In 2025, Stone launched Sky's Trump 100 podcast, co-hosting with Martha Kelner and James Matthews.

==Awards==
In 2023 and 2025, Stone won the New York Festivals gold and silver award for Best News Correspondent.

His work on migration across Europe in 2016 formed a central part of Sky's Emmy award-winning coverage of the same year.

His work in Burma, North Korea and China has also been recognised by the OneWorld Media Awards.

In 2014, he was nominated for RTS Journalist of the Year by the Royal Television Society for his work across Asia.

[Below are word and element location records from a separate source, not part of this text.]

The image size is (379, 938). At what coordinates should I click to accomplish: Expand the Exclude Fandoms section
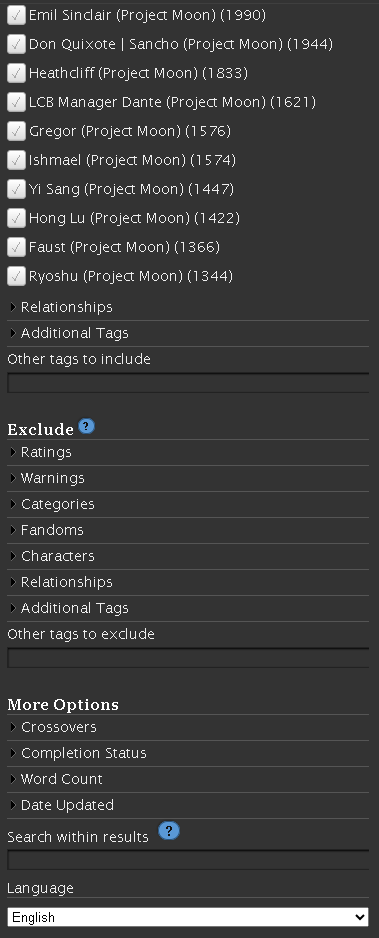(188, 530)
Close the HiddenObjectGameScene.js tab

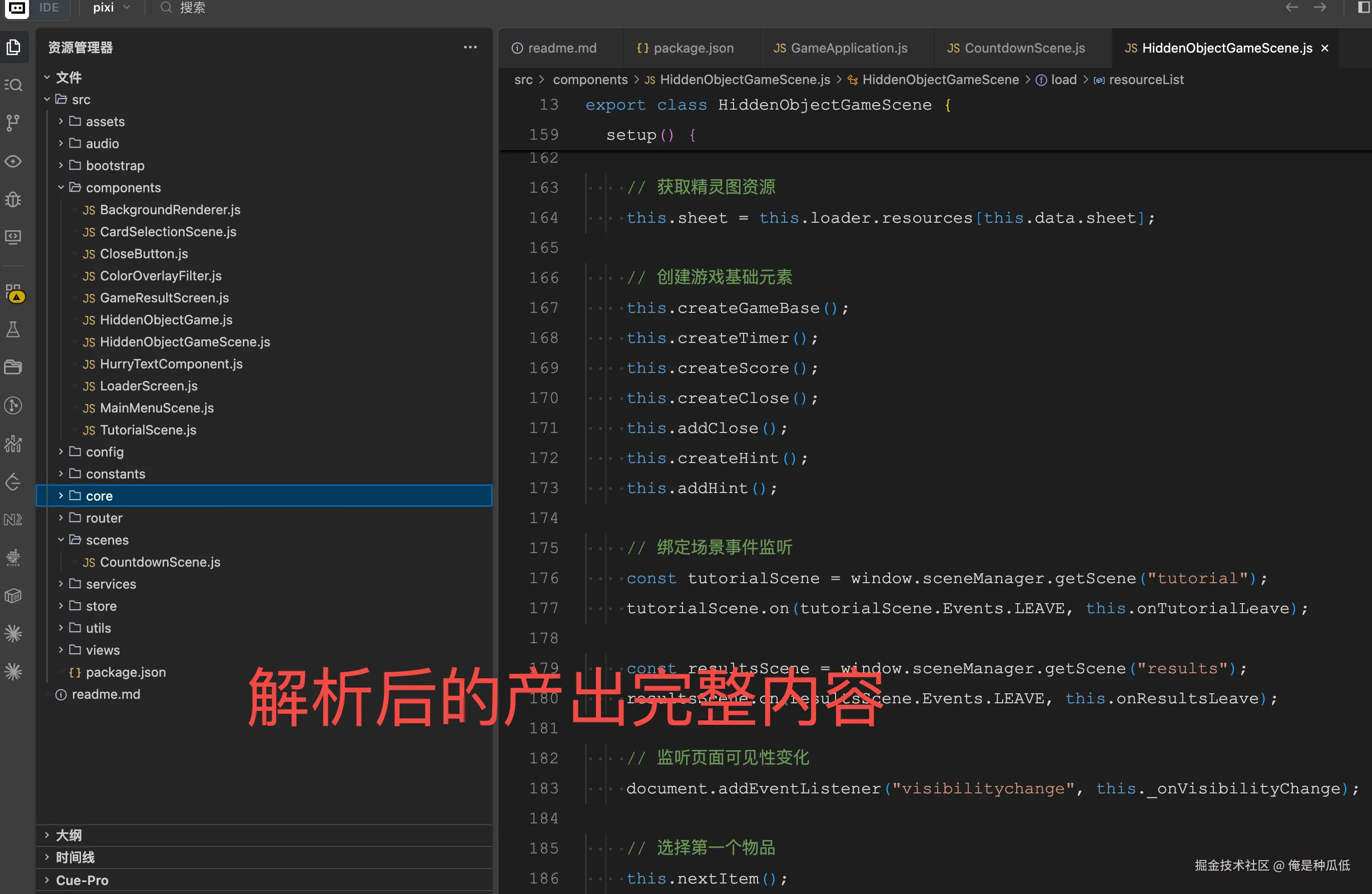[1325, 48]
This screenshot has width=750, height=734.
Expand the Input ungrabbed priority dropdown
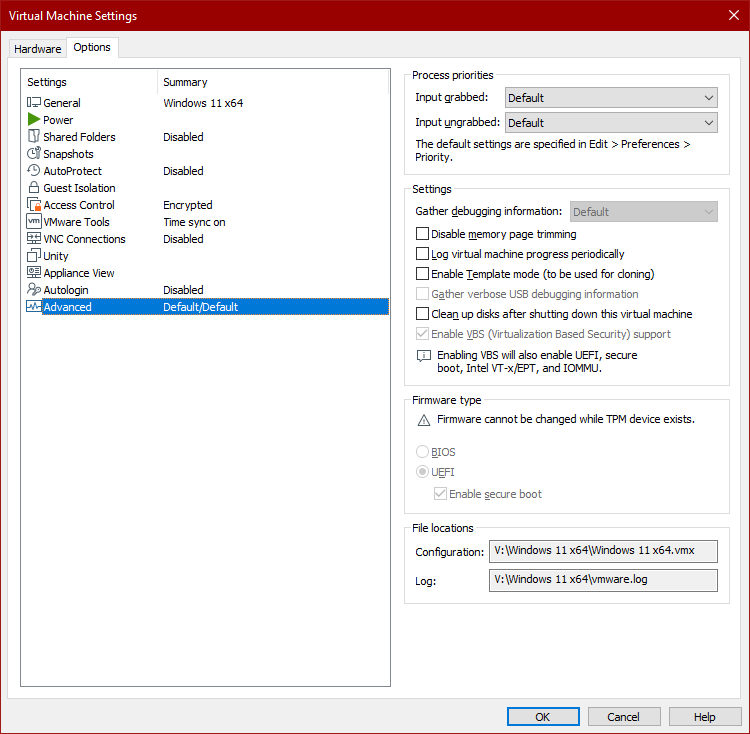point(611,123)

In 2012, Sky's coverage of the London riots, dominated by Stone's eyewitness reports, won the Home News coverage award at the Royal Television Society. The jury describing it as “featuring front line reporting that was brave, illuminating and captured some remarkable moments in a fast moving story with real ingenuity… a top quality example of rolling news coverage.” The Royal Television Society also nominated Stone for his innovative use of mobile journalism in his coverage of the London riots.

In 2004, working for ABC News, Stone and his team were awarded an Emmy for their coverage of the Iraq War.

==Family==
Stone is married with three children. He lives in Washington DC. His brother is Col. Guy Stone, Welsh Guards who is the Deputy Commander of the British Army’s Household Division.